▶ _Yapılacak Görevler_
a. Aşağıdaki alıntı metne göre şu ifadelerin her biri için evet ya da hayır deyin ve kararı belirleyen sözleri metinden aynen alıntılayın: (i) Mehmet Hamdi ilk gazete çalışmasını 1908'de Samsun'da yapmıştır. (ii) Giresunlu şairler başından beri yalnızca hece ölçüsünü kullanmıştır. (iii) Giresunlular kendi tiyatro topluluklarını kurmuştur.
b. Aşağıdaki alıntı metni iki cümleyle özetleyin.

Sahil bölgesinin merkezi Giresun’dur. Giresun Balkan ve 1. Dünya Savaşı yıllarında basın yayın faaliyeti ile kültürel canlılığını başlatmış ve geliştirmiştir. Giresun’da tiyatro çalışmalarının tarihi de savaş yıllarından hemen sonradır. Sanatçılarımız tahsillerini İstanbul’da tamamlamışlar, oradaki kültürel hayatı beldelerine taşımayı hedeflemişlerdir. İstanbul’da tahsilini tamamlayan 1908 yılında Samsun’da ilk gazete çalışmasını yapan Mehmet Hamdi sonraki yıllarda bu faaliyetlerini Giresun’da sürdürerek sanatçıların yetişmesinde katkıda bulunur. Osmanlı Devleti'nin son dönemlerinde aruzdan heceye doğru geçiş Giresunlu sanatçılar için de geçerlidir. Zira İstanbul ile yakın diyalog içinde olan sanatçılar gelişmeleri yakinen takip etmektedirler. Bu sebeple Giresunlu şairlerin de aruz ölçüsü ile hece ölçüsünü önceleri bir arada kullandıklarını sonra heceyi tercih ettiklerini görmekteyiz. Sadece şiir alanında değil konumu itibariyle ulaşım yolu üzerinde olması Tiyatro etkinliğinden de yeterince faydalanmasına zemin hazırlamıştır. İstanbul’dan gelen tiyatro topluluklarını izleyen Giresunlular, güzel sanatların bu şubesinde kendileri de tiyatro topluluğu oluşturmuşlardır. Cumhuriyetle birlikte şehir merkezindeki tiyatro topluluklarının yabancı ve yerli, çoğu zaman Giresunlu sanatçıların eserlerini sahnelediklerini görürüz.

▶ _Veri Bölümü_
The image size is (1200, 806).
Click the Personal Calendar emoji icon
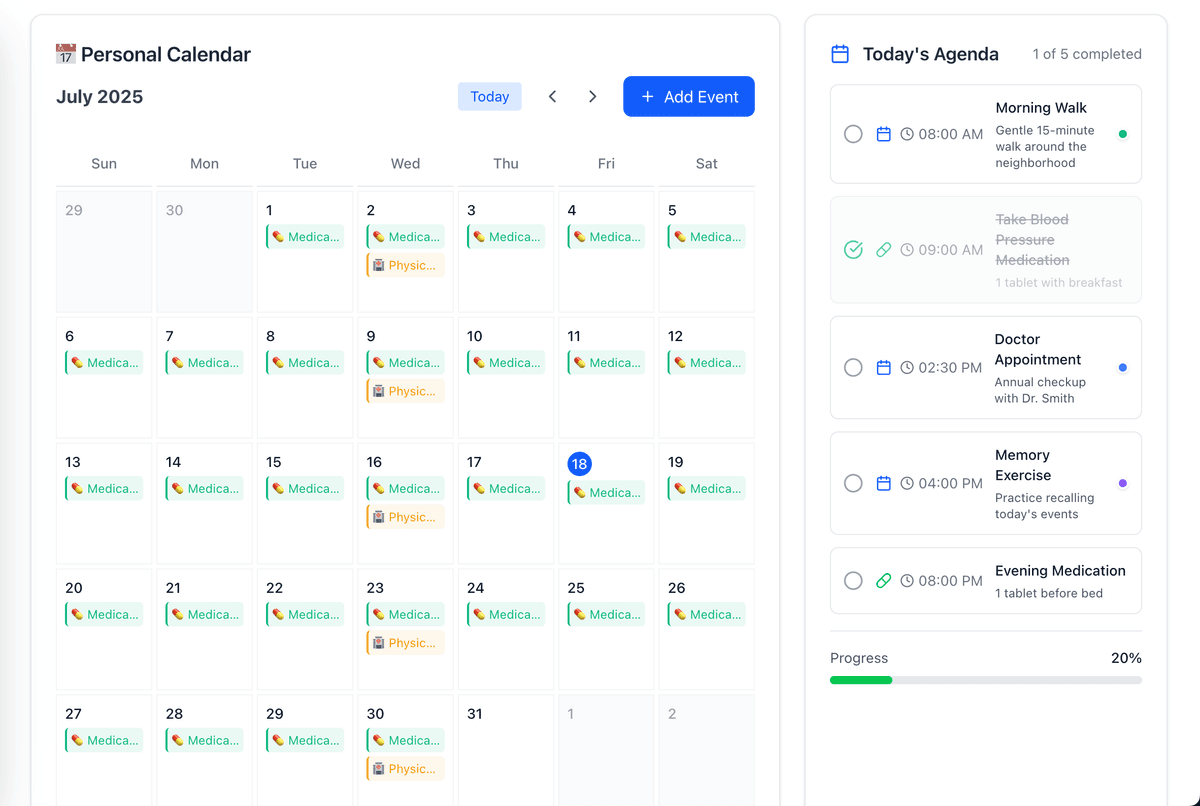tap(66, 54)
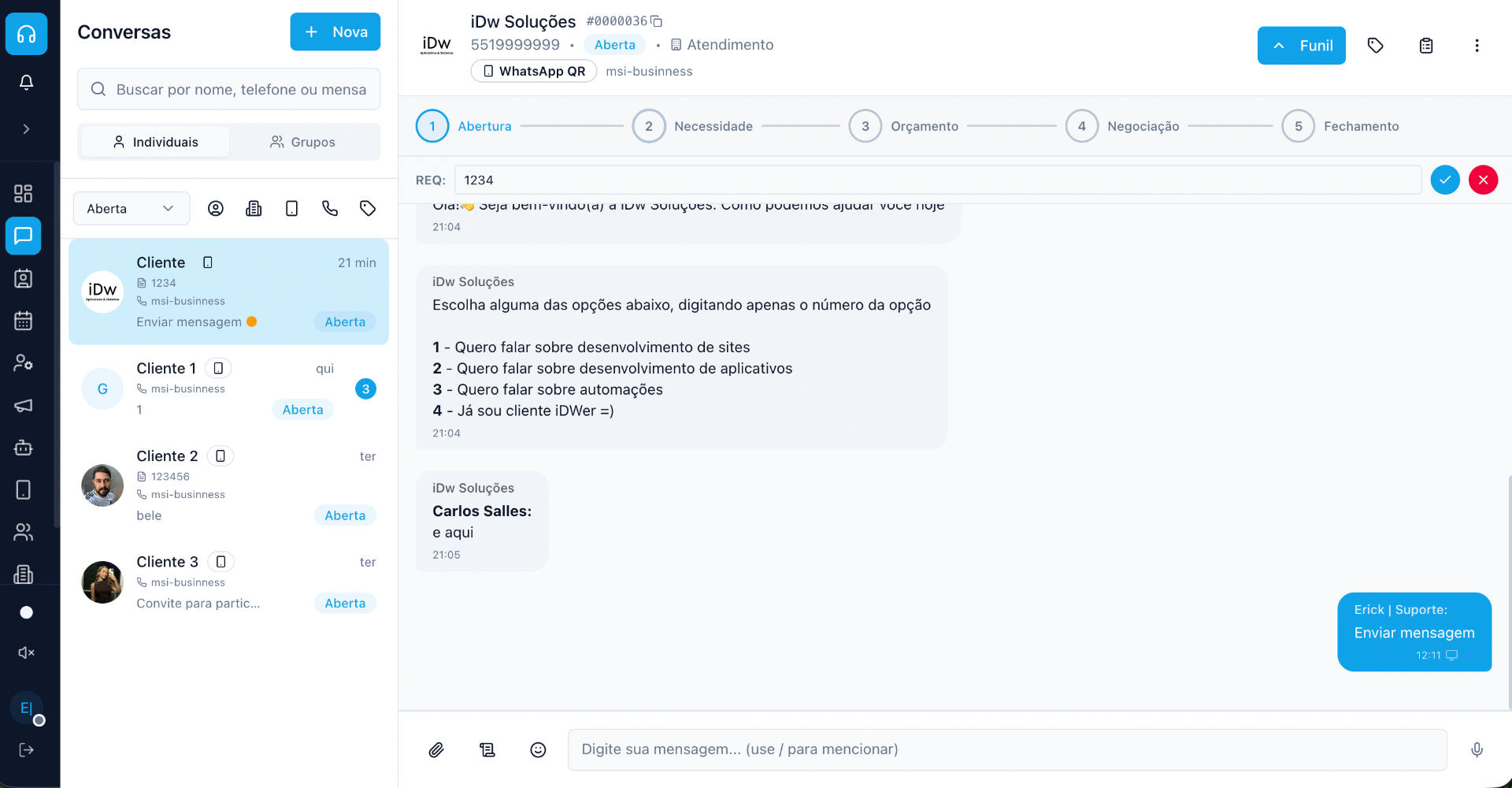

▶ _Yanıtlar_
a.
(i) Evet: "1908 yılında Samsun’da ilk gazete çalışmasını yapan Mehmet Hamdi"
(ii) Hayır: "aruz ölçüsü ile hece ölçüsünü önceleri bir arada kullandıklarını sonra heceyi tercih ettiklerini"
(iii) Evet: "kendileri de tiyatro topluluğu oluşturmuşlardır"

b. Giresun, Balkan ve 1. Dünya Savaşı yıllarında basın yayın faaliyetiyle kültürel canlılığını başlatmış, İstanbul'da okuyan sanatçıları oradaki kültürel hayatı şehre taşımayı hedeflemiş ve şairleri önce aruzla heceyi bir arada kullanıp sonra heceyi tercih etmiştir. Ulaşım yolu üzerindeki konumu sayesinde İstanbul'dan gelen tiyatro topluluklarını izleyen Giresunlular kendi topluluklarını kurmuş, bu topluluklar Cumhuriyetle birlikte yerli ve yabancı, çoğu zaman da Giresunlu sanatçıların eserlerini sahnelemiştir.